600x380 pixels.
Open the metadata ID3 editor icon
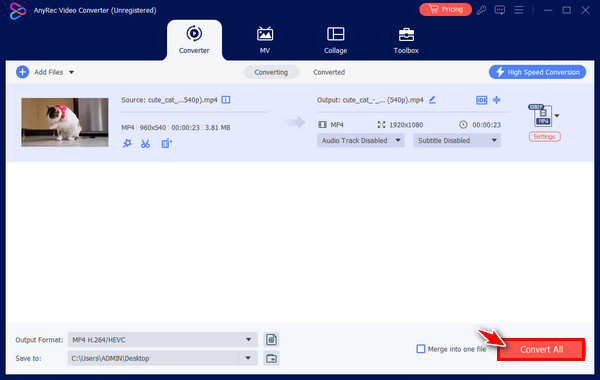click(481, 100)
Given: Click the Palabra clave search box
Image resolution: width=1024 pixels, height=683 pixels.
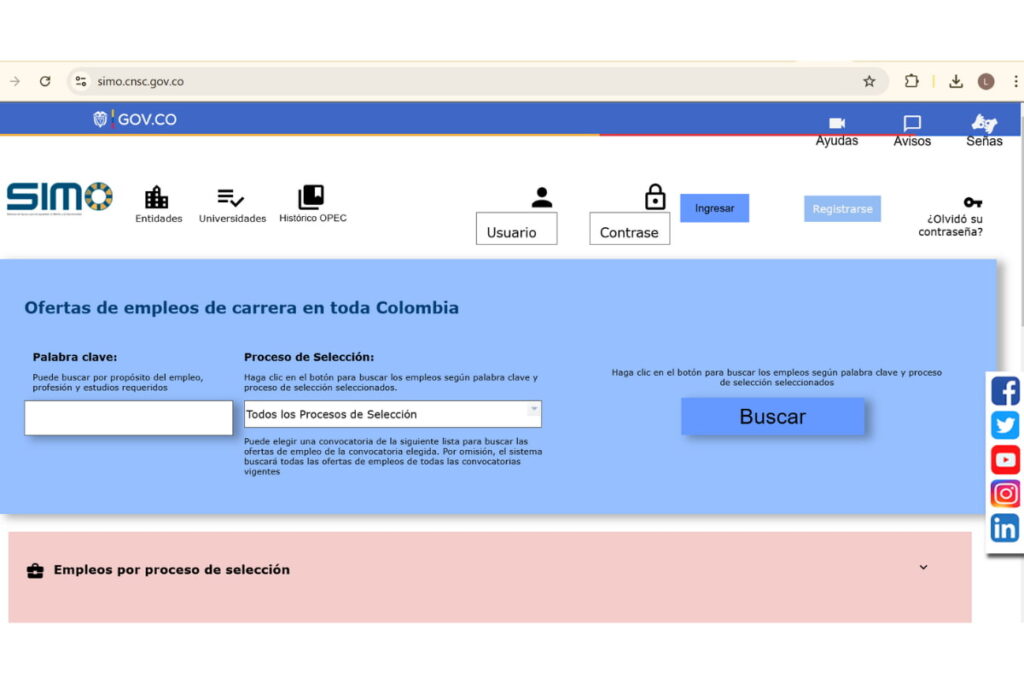Looking at the screenshot, I should coord(128,417).
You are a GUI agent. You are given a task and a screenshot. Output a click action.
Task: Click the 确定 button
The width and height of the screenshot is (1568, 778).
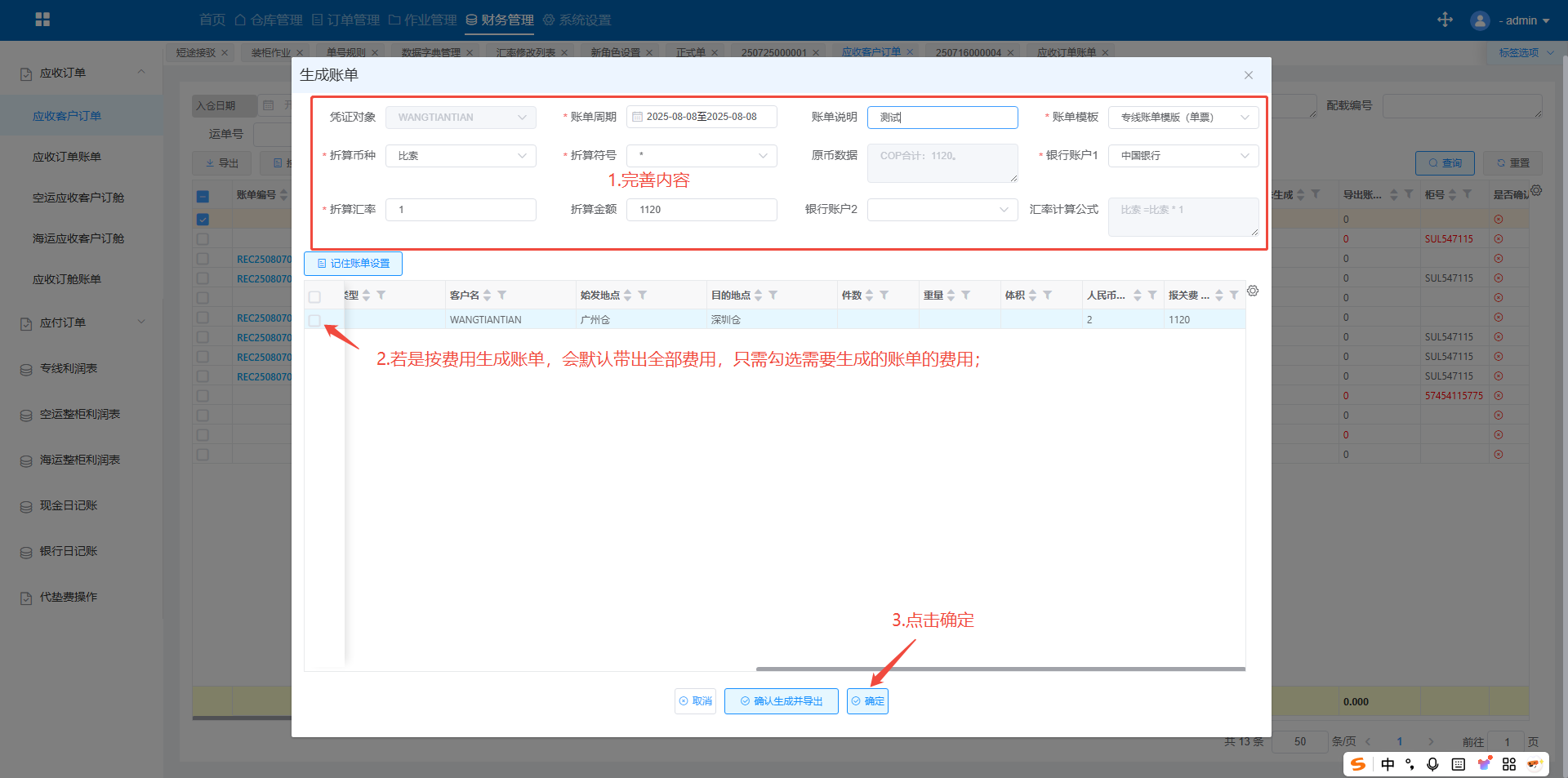867,701
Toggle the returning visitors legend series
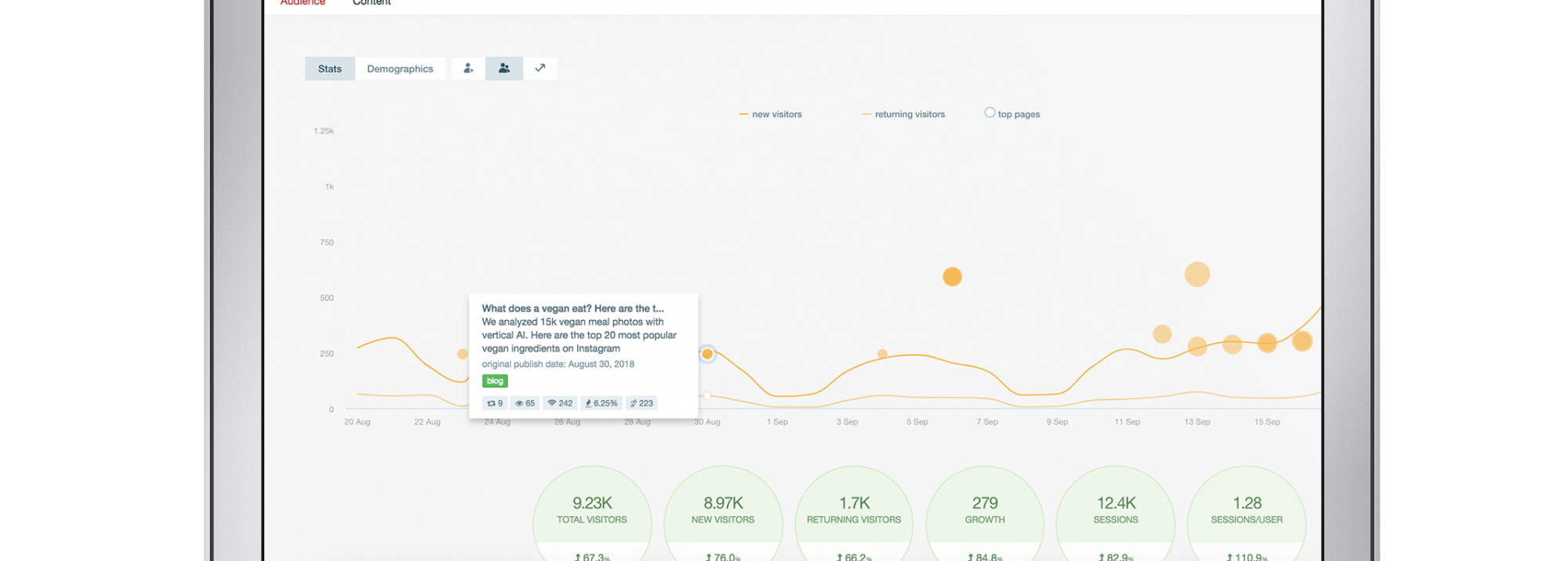 (903, 115)
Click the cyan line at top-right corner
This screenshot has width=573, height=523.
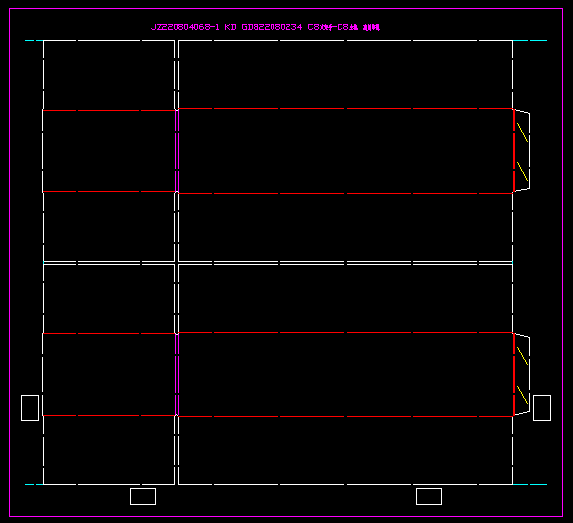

• Problem: Which lines in the items above contain the string "width"? Copy each of them in full.

• Written answer:
Image resolution: width=1024 pixels, height=683 pixels.
The width and height of the screenshot is (1568, 778).
This screenshot has width=573, height=523.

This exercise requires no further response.